Lung cancer is so deadly because by the time symptoms are felt, it often is too late for successful treatment. The NLST found that low-dose CT scans pick up lung cancers when they are small, about the size of a pea. What's more, the testing improved survival by 20 percent, compared to standard chest X-rays.
Retired Pinellas-Pasco (Fla.) Circuit Court Judge Susan Schaeffer was a participant in the trial. A longtime smoker, she saw a Moffitt advertisement for NLST study participants and signed up. For three years, she got a clean bill of health. But the fourth-year scan, in 2004, revealed cancer.
The tumor was found early, before she had symptoms. She gave up cigarettes, went through chemotherapy and radiation, and is considered cancer-free today.
"If not for that test, I'd be dead," said Schaeffer, 69, who plays golf three times a week.
Researchers used what is known as low-dose helical (or spiral) CT scanning. The patient lies on a table that slides into a large, doughnut-shaped machine. A tube in the round scanner emits radiation to produce a series of cross-section images of body tissue and organs, much like slices of bread.

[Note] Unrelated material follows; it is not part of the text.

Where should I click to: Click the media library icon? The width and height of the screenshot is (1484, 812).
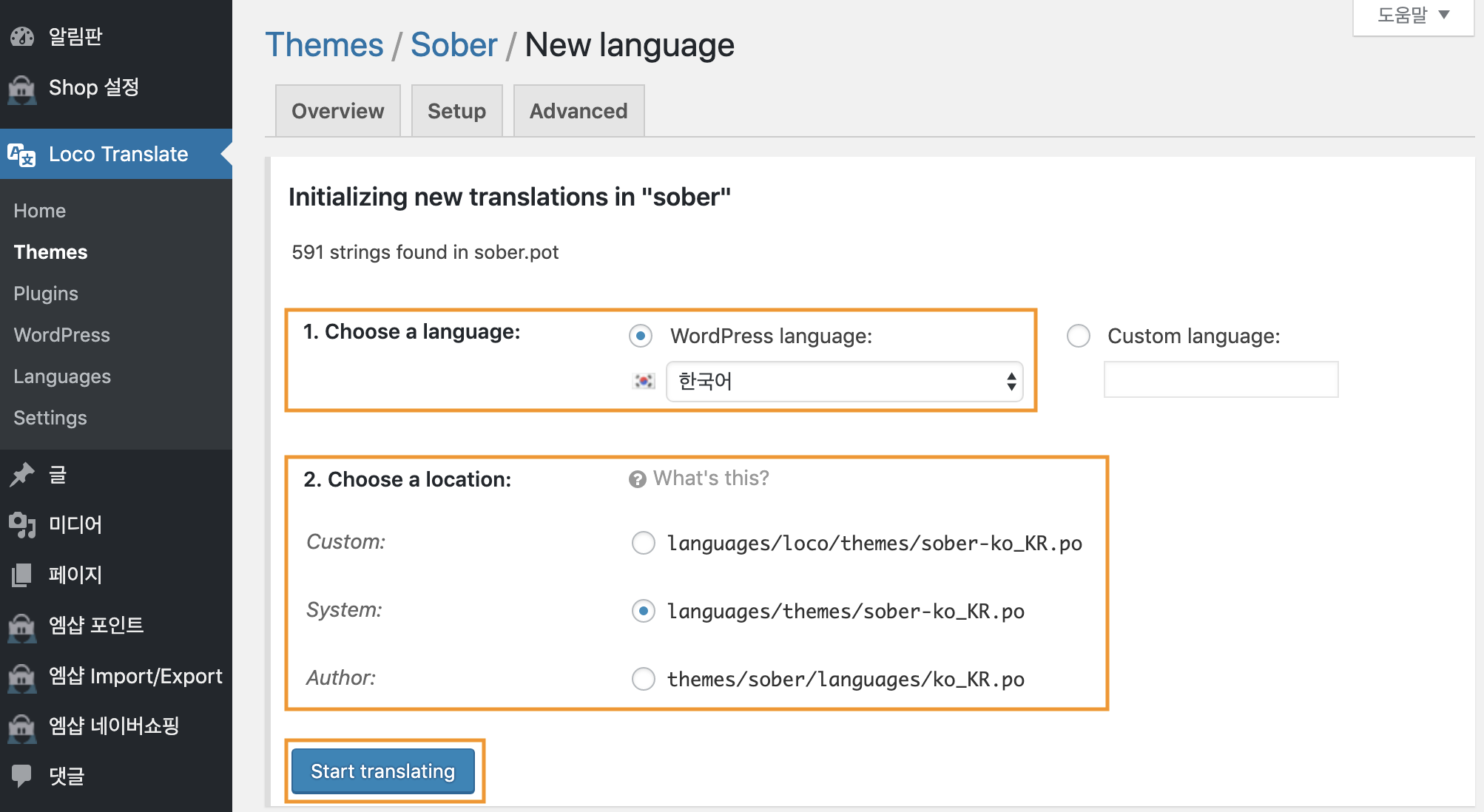pos(22,525)
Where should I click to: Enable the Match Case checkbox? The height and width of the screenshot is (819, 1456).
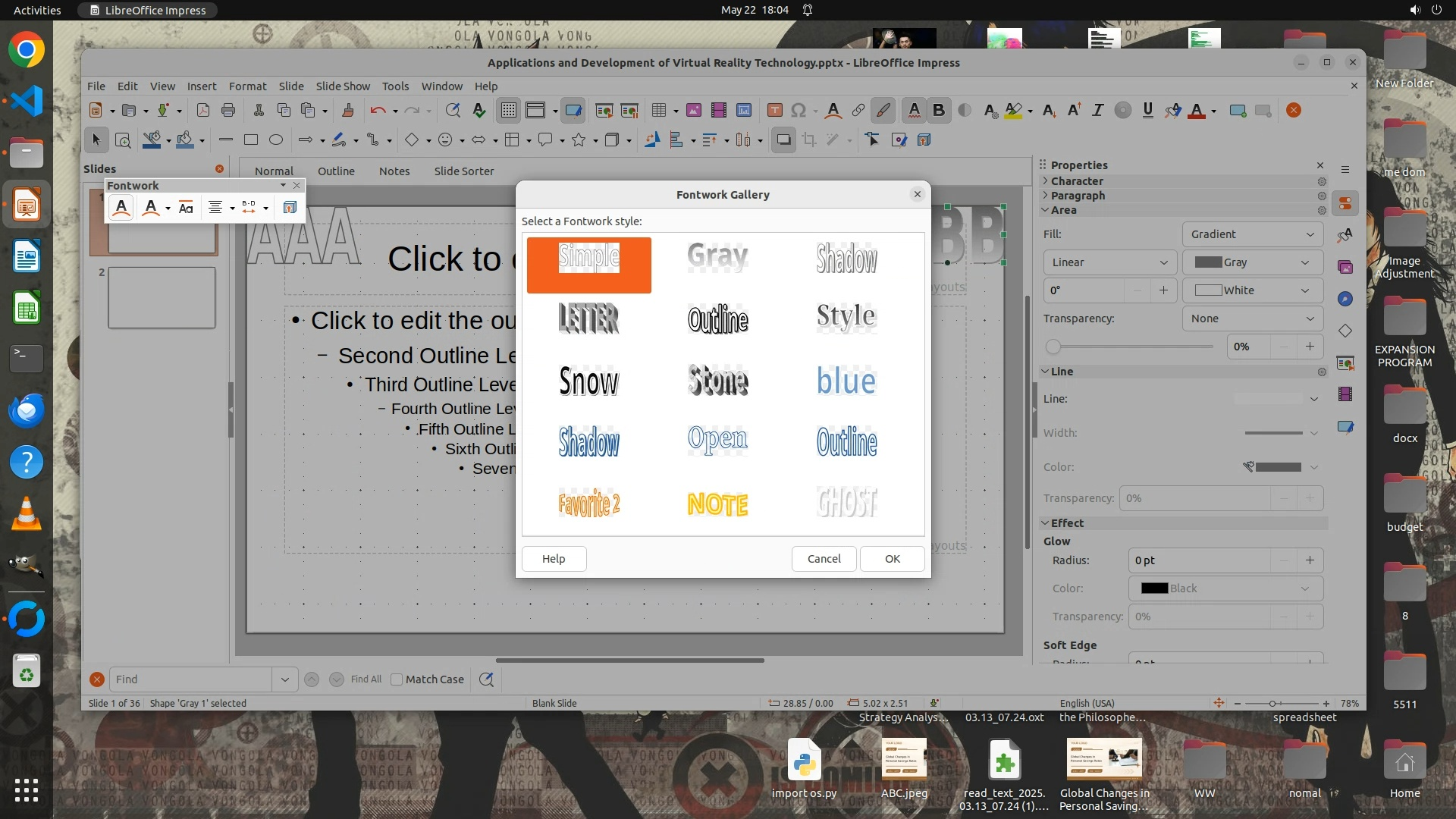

Radiation exposure is estimated at 20 percent of that from a conventional CT scan, according to Dr. Denise Aberle, a UCLA radiologist and a principal investigator in the trial. The dose has been described as equal to less than a year's worth of natural radiation exposure from the environment.
Specialists are scrambling to establish guidelines for the scans. Among the issues: who should be screened, how often, and who needs more testing, such as a surgical biopsy.
"We are working to fast-track new guidelines that will factor in the new research," said Dr. W. Michael Alberts, chief medical officer at Moffitt and chairman of the American College of Chest Physicians committee working on the guidelines.
Nobody is suggesting that low-dose CT scans should be used as widely for cancer screening as, say, mammograms. Rather, experts say they're most appropriate for older people who are or have been long-term smokers, or for people with a family history of lung cancer.
Do you need a scan? Until national guidelines are in place, the American Cancer Society advises talking with your doctor about screening if you think you're at high risk.